It’s not that I necessarily expect him to now pay for everything for my
kids, but at the same time, I don’t want them to feel like they get
less because they’re less worthy. What’s fair in a situation like this?
--A Reader
Dear Reader: Even the most compatible couple can have money problems
and blending a family can raise even bigger issues. What’s “fair” may
be different to different couples, so it’s crucial that you and your
fiancee have a heart-to-heart now -- so that you can find what feels
right to the two of you.
Talking it out is especially important because this isn’t just about
numbers. It’s about your feelings and your values -- the “glue” that
will hold you together as a family. So be open about your feelings.
Trust me, by dealing with all these topics openly and honestly now, you
can avoid some real heartache down the road.
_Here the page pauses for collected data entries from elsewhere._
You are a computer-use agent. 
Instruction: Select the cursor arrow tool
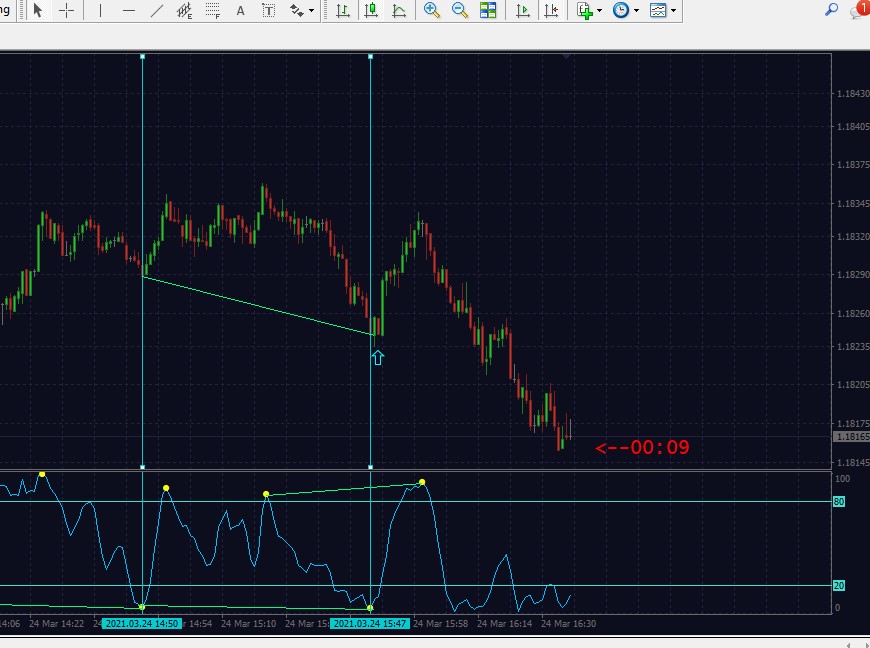[x=38, y=10]
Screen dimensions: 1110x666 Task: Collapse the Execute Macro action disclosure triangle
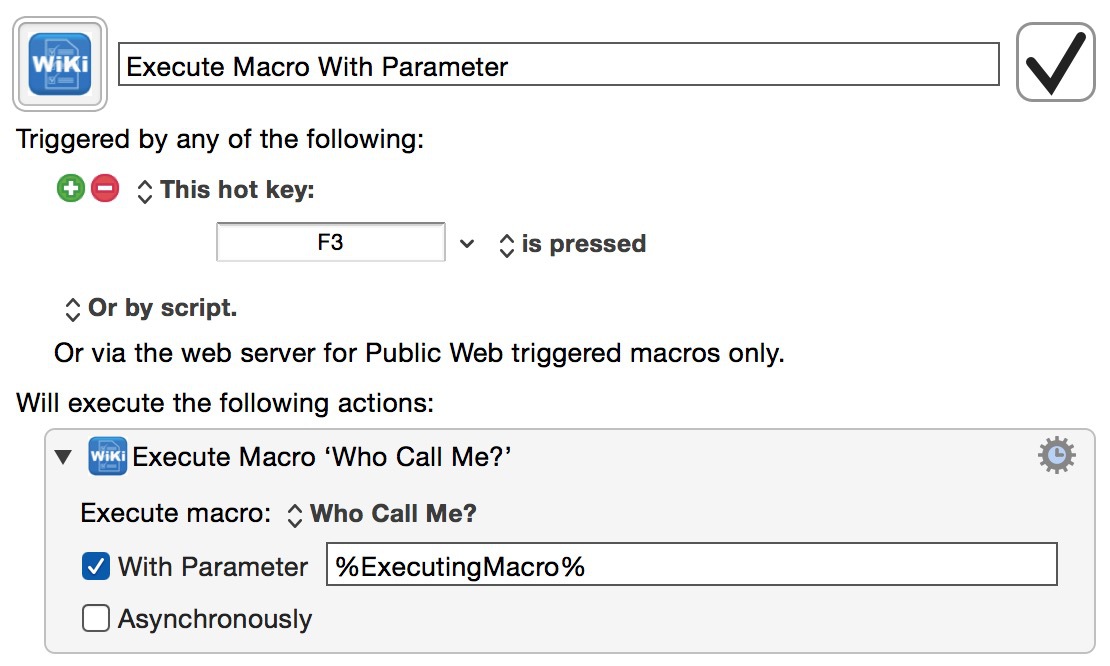coord(62,456)
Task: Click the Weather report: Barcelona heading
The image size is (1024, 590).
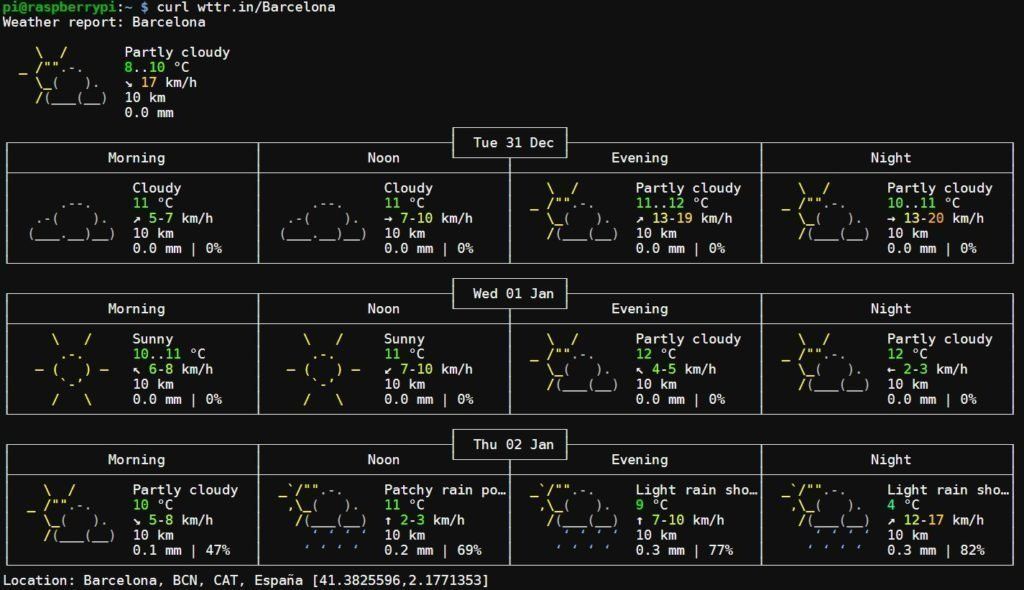Action: tap(104, 22)
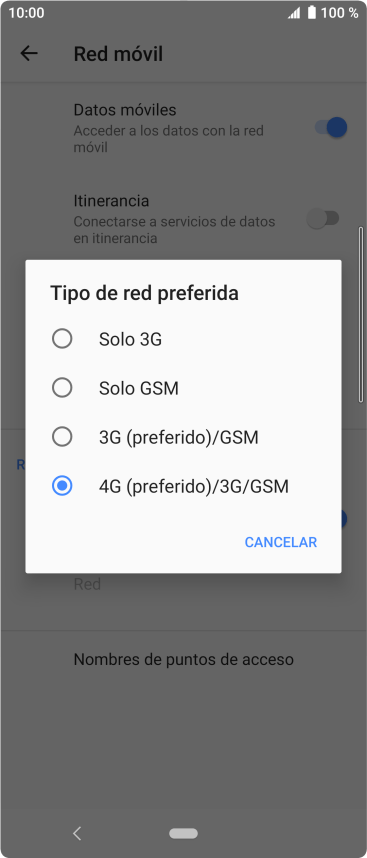Tap the navigation back chevron at bottom
This screenshot has height=858, width=367.
77,833
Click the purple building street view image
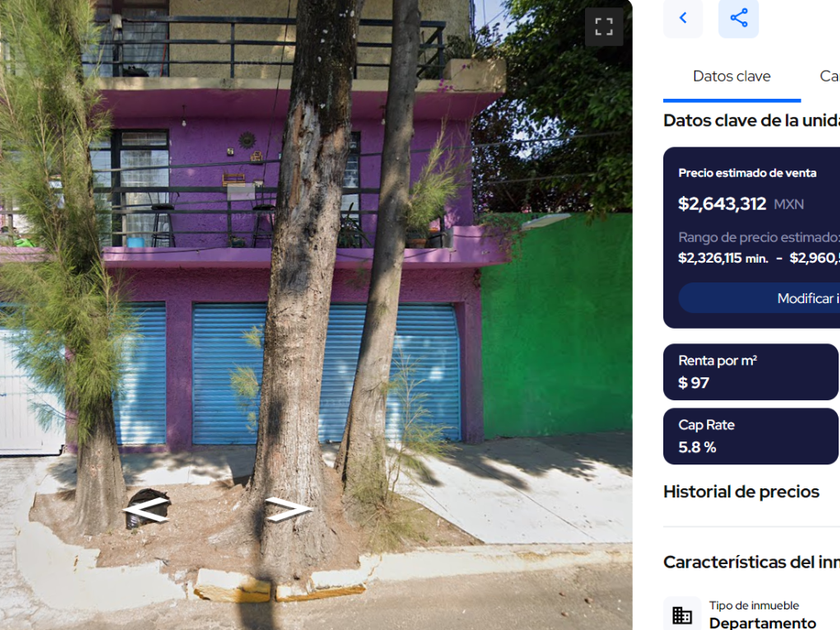 316,315
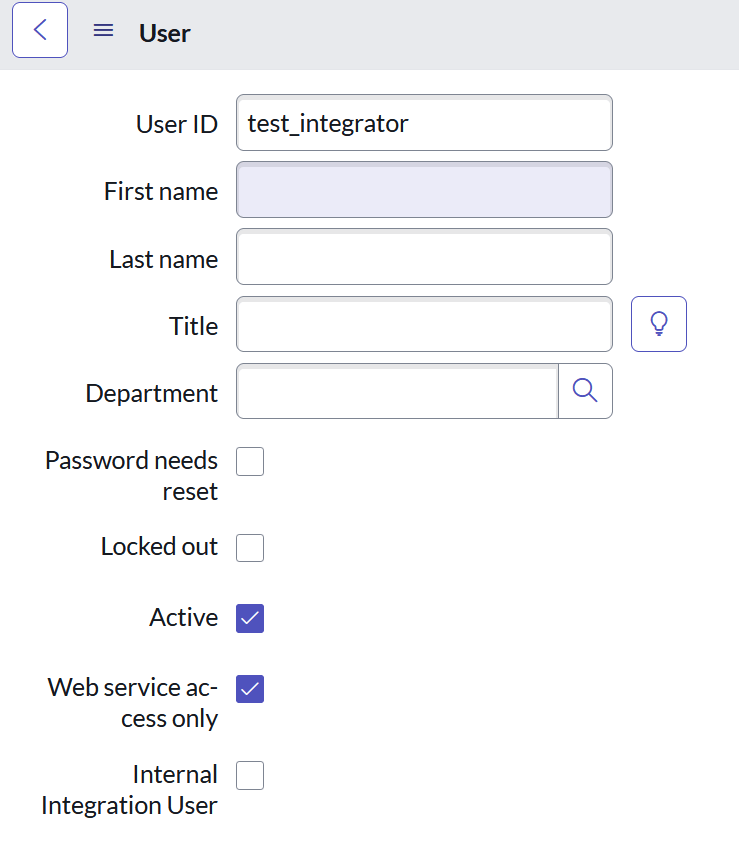Click the User ID field label
The image size is (739, 845).
[176, 124]
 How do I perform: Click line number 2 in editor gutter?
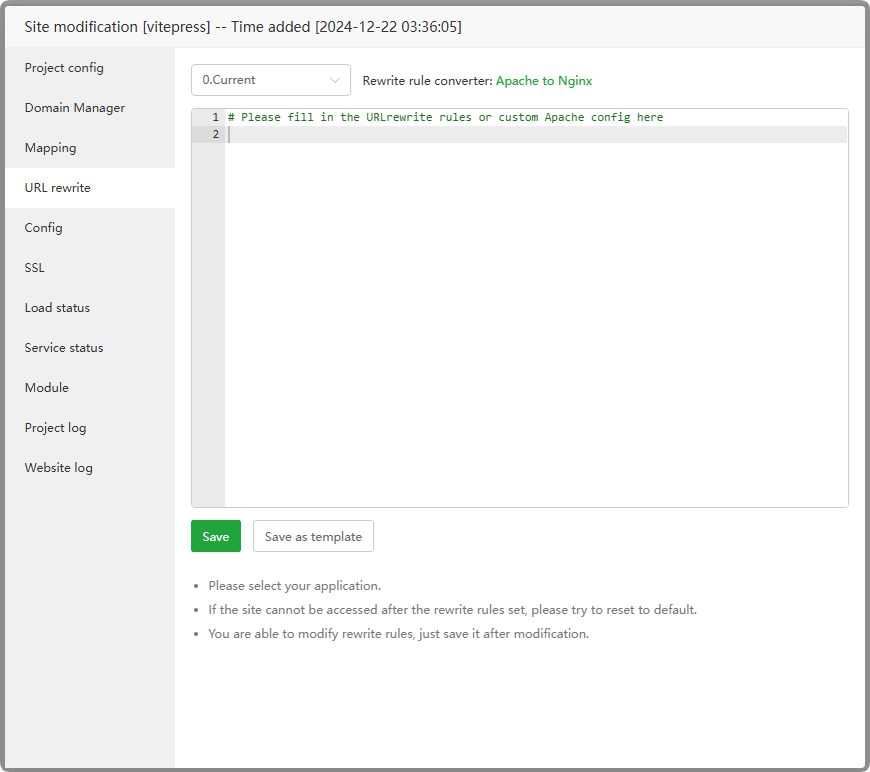215,134
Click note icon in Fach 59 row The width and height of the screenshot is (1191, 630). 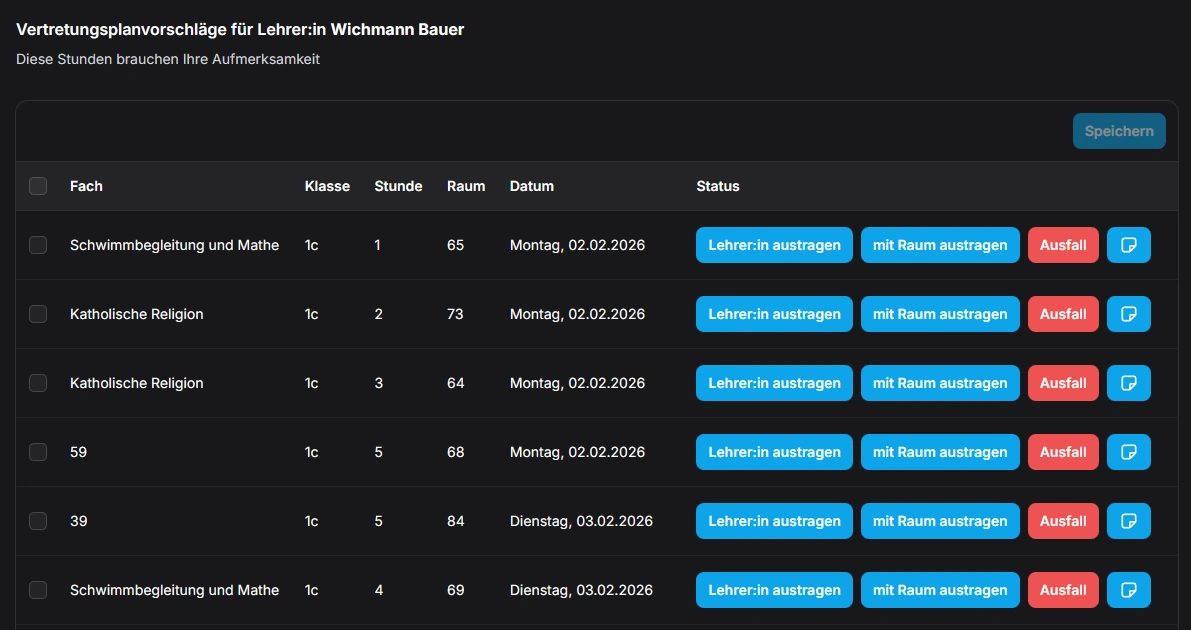[1128, 452]
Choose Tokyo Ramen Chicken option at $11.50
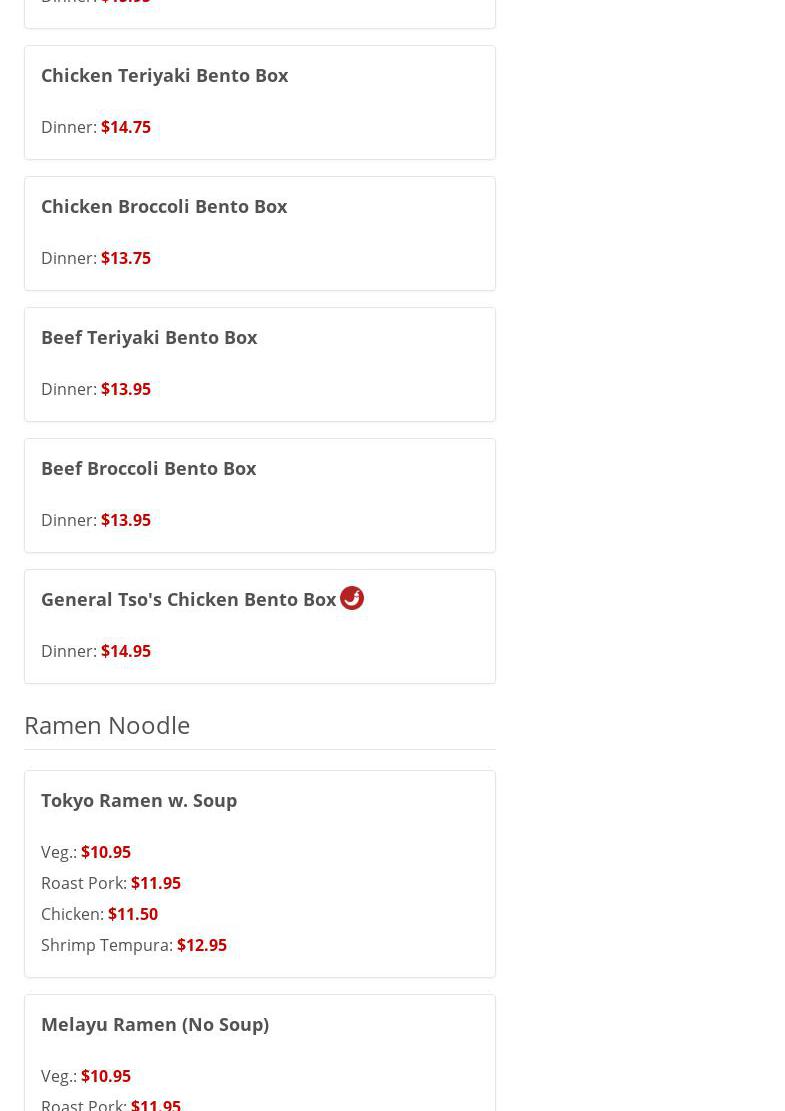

Also, you don’t mention if your ex-spouses are in the picture. If they
are, your situation may be even more complicated, so start talking
right away.
START WITH THE TWO OF YOU
Right from the start it’s important for both of you to reveal exactly
how what you own and anything you owe. Full disclosure is essential!
Next talk about how you’ll “marry” your finances. There’s no
one-size-fits-all formula for everyone, but talk about who will pay for
what and which assets you intend to combine and which you plan to keep
separate. Just as an example, if one of you owns a home, will the other
buy in?
Also discuss accounts. To me, a certain amount of financial
independence is a good thing. In fact, I often recommend a “yours, mine
and ours” approach so that both partners have some autonomy but also
work as a team. It’s best if both have the same amount of discretionary
money even if one earns more.
And finally, how will you split up the financial chores? It’s fine if
one of you is more involved in your finances on a day-to-day basis, but
you should both be involved in all the big decisions.
TALK ABOUT THE VALUES YOU WANT TO IMPART TO THE KIDS
You say your fiancee’s kids have different financial expectations.
That’s understandable. However, that doesn’t mean your financial values
are necessarily different. Discuss what you expect of all the kids.
Will they get an allowance? Do you want them to contribute to personal
expenses or special costs like a car or a school trip? Will you
encourage them to get summer jobs?
If you want to be a cohesive unit, I believe all the kids have to be
treated the same -- with the same privileges and responsibilities. For
instance, you can’t buy cars for one set of kids and not the other
without creating resentment.
Once you come to an agreement, talk to the kids. They all need to
understand what you expect from them and what they can expect from you.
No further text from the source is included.